Brexit, Corbyn and food

I have deliberately laid off commenting on the Conservatives' and Corbynists' determination to leave the EU because: (a) Brexit is being discussed endlessly elsewhere; and (b) because I feel I have adequately laid out my position in previous posts.

However, a couple of very good posts on developments have come to my attention. First, Jonathan Fryer dispels any illusions that people may have had who voted Labour at the mad June election that Corbyn would reverse May's retreat from Europe.

[Corbyn] knows he cannot build the sort of high-tax, dirigiste socialist Utopia that he and his Shadow Chancellor, John McDonnell, dream of. They do not support the European project; they denigrate it as a capitalist club. One should never forget how much Corbyn revered Cuba’s Fidel Castro and Venezuela’s Hugo Chavez.

Secondly, Jay Rayner, award-winning journalist, food writer and chair of Radio 4's Kitchen Cabinet, lays out the  before-and-after benefits of our joining and remaining in the EEC/EC/EU. (He also reveals an aspect of the hypocrisy of Michael Gove.)  One passage stood out for me:

It is a mystery to me why farmers voted in such number to leave Europe. I assume they believed the false promise that the money based on acreage would just keep rolling in after Brexit. I also assume they hoped it would free them from environmental protection legislation. Certainly, both parts of the regime are flawed.

Indeed, interviews with farmers on Radio Wales' Country Focus, of which yesterday's edition from the Royal Welsh was typical, consistently cite the removal of "red tape" as a reason for voting Leave.

He also agrees that the Common Agricultural Policy is flawed, and that this is recognised throughout the EU. I believe that we Liberal Democrats have not emphasised enough that a consistent component of our policy is reform of the CAP. The UK's leaving can only reduce the opposition within the EU to the big two who most benefit from the current CAP.
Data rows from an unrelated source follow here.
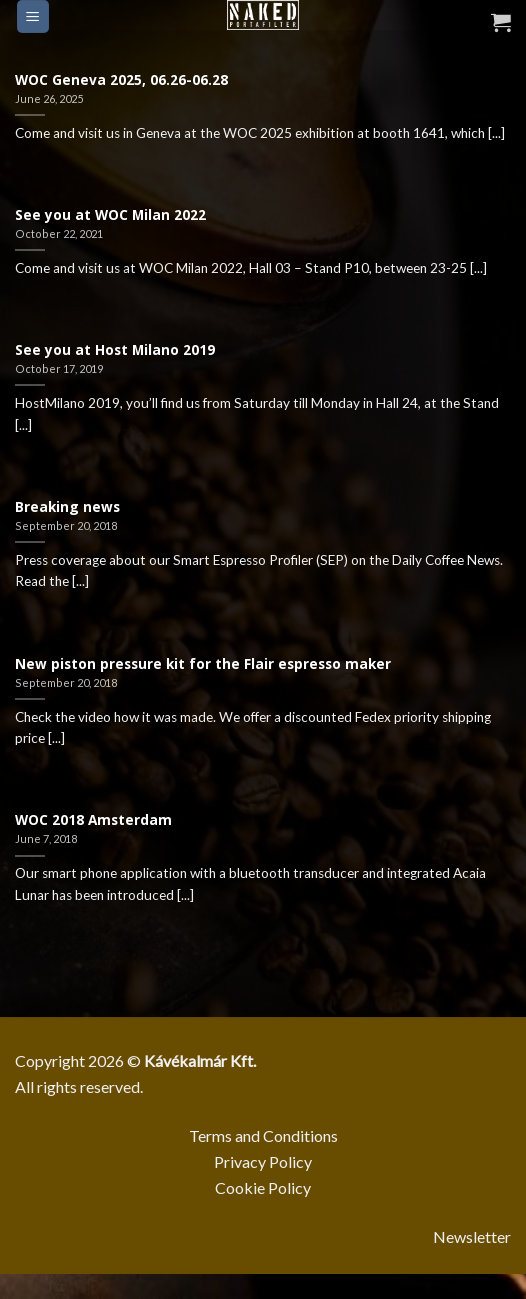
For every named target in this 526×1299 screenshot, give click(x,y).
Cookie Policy (263, 1187)
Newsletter (472, 1236)
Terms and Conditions (263, 1135)
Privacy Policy (263, 1161)
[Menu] (33, 16)
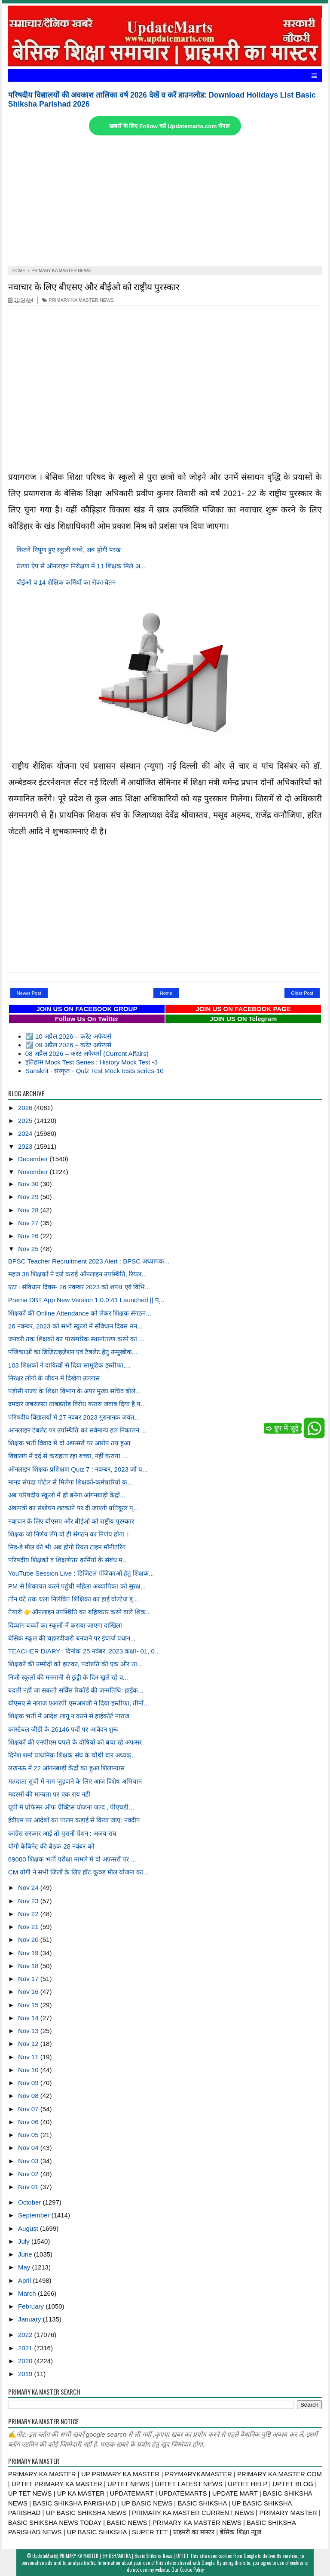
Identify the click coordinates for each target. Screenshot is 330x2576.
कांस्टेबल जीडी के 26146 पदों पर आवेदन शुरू (63, 1729)
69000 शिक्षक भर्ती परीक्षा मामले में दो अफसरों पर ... (72, 1859)
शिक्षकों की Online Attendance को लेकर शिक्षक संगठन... (79, 1313)
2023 (26, 1146)
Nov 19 (29, 1953)
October (30, 2202)
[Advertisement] (165, 201)
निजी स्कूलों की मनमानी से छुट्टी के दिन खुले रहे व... (68, 1677)
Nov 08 (29, 2095)
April (25, 2280)
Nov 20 (29, 1939)
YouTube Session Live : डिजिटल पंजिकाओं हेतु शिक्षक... (81, 1573)
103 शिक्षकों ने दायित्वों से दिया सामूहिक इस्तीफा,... (69, 1365)
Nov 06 (29, 2121)
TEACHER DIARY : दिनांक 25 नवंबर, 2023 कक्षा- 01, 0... (84, 1651)
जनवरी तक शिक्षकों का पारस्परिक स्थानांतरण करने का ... (76, 1339)
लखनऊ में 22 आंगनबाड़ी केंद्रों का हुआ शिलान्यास (66, 1768)
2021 (26, 2348)
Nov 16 (29, 1991)
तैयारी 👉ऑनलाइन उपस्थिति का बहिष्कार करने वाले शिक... (79, 1612)
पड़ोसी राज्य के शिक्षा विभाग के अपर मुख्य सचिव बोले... (74, 1391)
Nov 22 (29, 1913)
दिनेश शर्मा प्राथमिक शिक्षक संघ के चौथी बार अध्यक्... (72, 1755)
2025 (26, 1120)
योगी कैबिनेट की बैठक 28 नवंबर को (51, 1846)
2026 (26, 1107)
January (30, 2319)
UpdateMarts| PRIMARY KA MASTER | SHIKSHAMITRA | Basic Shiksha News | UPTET (110, 2555)
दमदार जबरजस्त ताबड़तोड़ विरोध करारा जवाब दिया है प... (77, 1404)
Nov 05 (29, 2134)
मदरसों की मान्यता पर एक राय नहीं (49, 1794)
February (32, 2306)
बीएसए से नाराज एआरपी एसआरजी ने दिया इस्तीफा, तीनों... (78, 1703)
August (29, 2228)
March (28, 2293)
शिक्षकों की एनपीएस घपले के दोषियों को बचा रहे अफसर (75, 1742)
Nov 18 (29, 1965)
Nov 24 (29, 1887)
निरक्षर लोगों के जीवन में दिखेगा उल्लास (54, 1378)
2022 (26, 2334)
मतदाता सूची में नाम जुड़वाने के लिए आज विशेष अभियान (75, 1781)
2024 (26, 1133)
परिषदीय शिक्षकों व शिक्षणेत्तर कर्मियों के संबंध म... (68, 1560)
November (33, 1171)
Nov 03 (29, 2161)
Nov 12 (29, 2043)
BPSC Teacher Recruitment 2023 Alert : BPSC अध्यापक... (89, 1261)
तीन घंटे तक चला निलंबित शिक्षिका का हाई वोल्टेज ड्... (73, 1599)
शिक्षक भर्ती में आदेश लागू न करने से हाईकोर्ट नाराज (69, 1716)
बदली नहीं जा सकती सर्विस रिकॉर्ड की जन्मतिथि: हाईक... (76, 1690)
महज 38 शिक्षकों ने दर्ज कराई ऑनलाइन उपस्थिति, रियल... (77, 1274)
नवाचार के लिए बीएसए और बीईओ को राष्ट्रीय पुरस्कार (94, 286)
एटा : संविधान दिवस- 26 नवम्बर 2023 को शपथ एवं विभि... (79, 1287)
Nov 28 (29, 1210)
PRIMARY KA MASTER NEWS (78, 300)
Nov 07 (29, 2109)
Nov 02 (29, 2173)
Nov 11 (29, 2057)
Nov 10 (29, 2069)
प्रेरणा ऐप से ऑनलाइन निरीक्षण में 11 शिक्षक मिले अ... (80, 566)
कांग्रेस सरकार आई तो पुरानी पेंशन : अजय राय (62, 1833)
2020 (26, 2360)
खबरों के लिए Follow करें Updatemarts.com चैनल (169, 126)
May (25, 2267)
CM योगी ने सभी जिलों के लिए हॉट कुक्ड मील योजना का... (78, 1872)
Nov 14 (29, 2017)
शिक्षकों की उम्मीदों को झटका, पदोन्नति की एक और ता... (75, 1664)
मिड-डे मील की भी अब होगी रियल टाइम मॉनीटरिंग (66, 1547)
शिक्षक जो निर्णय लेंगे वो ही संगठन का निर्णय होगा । (68, 1534)
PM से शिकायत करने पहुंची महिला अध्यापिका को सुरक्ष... (77, 1586)
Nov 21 (29, 1926)
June (26, 2254)
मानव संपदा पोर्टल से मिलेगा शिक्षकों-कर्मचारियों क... (70, 1482)
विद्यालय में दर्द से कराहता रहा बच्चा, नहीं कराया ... (68, 1456)
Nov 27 (29, 1223)
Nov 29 (29, 1196)
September (35, 2215)
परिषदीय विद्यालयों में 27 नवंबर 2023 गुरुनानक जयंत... (74, 1417)
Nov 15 (29, 2005)
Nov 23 (29, 1900)
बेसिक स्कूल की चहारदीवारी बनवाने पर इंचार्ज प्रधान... (72, 1638)
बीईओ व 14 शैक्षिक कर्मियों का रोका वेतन (66, 582)
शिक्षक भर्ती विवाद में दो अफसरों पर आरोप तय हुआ (69, 1443)
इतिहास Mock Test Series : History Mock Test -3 (91, 1062)
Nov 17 (29, 1978)
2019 (26, 2373)
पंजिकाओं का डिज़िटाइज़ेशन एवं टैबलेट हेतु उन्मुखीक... (73, 1351)
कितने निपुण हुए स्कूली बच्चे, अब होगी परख (68, 549)
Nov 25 (29, 1248)
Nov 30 (29, 1183)
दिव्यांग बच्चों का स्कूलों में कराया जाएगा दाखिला (65, 1625)
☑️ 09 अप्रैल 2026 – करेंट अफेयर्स (68, 1045)
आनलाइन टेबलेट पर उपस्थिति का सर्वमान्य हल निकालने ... (77, 1430)
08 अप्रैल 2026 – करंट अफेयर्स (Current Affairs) (87, 1053)
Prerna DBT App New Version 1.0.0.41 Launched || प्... (86, 1299)
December (33, 1158)
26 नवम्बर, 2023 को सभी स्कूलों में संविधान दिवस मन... (75, 1326)
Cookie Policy (192, 2569)
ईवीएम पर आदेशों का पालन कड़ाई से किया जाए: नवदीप (74, 1820)
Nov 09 (29, 2082)
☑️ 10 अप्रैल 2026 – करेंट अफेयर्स (68, 1036)
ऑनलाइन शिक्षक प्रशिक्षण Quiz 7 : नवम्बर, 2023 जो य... (78, 1469)
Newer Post (29, 993)
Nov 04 (29, 2147)
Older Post (302, 993)
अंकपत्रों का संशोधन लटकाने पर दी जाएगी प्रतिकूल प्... (73, 1508)
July (24, 2241)
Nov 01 (29, 2186)
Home (166, 993)
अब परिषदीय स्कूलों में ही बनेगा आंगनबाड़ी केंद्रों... (66, 1495)
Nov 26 (29, 1235)
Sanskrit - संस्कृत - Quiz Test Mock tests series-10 (94, 1070)
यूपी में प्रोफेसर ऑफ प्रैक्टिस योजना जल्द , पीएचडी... (71, 1807)
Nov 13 (29, 2030)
More and more people in the top half of income distribution in the UK are now realising that allowing Article 50 negotiations to proceed would be a mistake. However, not until the predictions of rising prices and factory closures become real and hit ordinary people in their pockets, or that the news outlets consistently report the dangers to our health of desperate trade deals with nations with lower environmental standards, will there be any practical effect.